There are three main reasons why many people in the biotech community and government have expressed concerns about China’s access to American DNA data.

In the “60 Minutes” interview, Evanina discussed the very likely scenario in which Chinese companies would be able to micro-target American individuals and offer customized preventative solutions based on their DNA.

Evanina asked: “Do we want to have another nation systematically eliminate our healthcare services? Are we okay with that as a nation?”

The second concern is that China may use DNA to track and attack American individuals. As the USCC report states: “China could target vulnerabilities in specific individuals brought to light by genomic data or health records. Individuals targeted in such attacks would likely be strategically identified persons, such as diplomats, politicians, high-ranking federal officials or military leadership.”

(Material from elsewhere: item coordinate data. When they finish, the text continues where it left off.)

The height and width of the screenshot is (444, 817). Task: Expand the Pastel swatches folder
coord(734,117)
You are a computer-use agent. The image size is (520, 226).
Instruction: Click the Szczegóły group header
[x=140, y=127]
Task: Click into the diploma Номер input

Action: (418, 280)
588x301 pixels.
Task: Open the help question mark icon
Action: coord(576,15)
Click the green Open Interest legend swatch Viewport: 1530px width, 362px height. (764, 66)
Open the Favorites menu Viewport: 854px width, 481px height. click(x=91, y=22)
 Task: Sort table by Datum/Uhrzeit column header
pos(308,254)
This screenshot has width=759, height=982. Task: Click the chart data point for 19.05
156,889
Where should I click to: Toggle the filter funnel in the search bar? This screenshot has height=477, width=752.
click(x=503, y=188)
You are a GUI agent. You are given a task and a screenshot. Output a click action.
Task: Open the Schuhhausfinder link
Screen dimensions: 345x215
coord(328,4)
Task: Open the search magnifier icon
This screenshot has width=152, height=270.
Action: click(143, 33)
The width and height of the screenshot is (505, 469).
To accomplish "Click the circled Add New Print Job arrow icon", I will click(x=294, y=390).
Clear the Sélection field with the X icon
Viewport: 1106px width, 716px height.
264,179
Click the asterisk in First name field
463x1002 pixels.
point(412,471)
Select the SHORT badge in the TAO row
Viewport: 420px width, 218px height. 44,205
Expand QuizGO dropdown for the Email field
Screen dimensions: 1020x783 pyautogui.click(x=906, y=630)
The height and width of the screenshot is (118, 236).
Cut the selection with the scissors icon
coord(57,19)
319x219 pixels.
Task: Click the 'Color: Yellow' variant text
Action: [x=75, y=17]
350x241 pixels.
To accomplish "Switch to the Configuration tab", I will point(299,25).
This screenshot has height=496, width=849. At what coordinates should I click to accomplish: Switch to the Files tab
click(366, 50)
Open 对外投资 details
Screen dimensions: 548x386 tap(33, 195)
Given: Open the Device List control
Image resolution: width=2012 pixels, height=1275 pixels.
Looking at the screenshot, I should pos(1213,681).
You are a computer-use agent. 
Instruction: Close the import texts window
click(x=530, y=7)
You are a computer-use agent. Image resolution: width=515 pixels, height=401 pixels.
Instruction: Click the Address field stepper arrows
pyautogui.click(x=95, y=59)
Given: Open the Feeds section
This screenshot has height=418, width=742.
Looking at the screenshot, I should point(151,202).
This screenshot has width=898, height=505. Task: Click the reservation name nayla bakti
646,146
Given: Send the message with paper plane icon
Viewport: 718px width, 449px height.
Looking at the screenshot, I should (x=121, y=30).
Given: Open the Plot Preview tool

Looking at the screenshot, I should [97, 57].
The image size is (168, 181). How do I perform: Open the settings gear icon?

The third concern is that China may devise bioweapons to target non-Asians. Steven Mosher, president of the Population Research Institute, discussed it in his article “What Will China Do With Your DNA?” published by The Epoch Times in March 2019.

He wrote: “We know that the Asian genome is genetically distinct from the Caucasian and African in many ways. … Would it be possible to bioengineer a very virulent version of, say, smallpox, that was easily transmitted, fatal to other races, but to which the Chinese enjoyed a natural immunity? … Given our present ability to manipulate genomes, if such a bio-weapon can be imagined, it can probably – given enough time and resources – be realized.”

An article from Technocracy said: “China’s aggressive collection of American DNA should be doubly alarming because it can only spell one ultimate outcome: biowarfare. That is, genetically engineering viruses or other diseases that will be selectively harmful to U.S. populations.”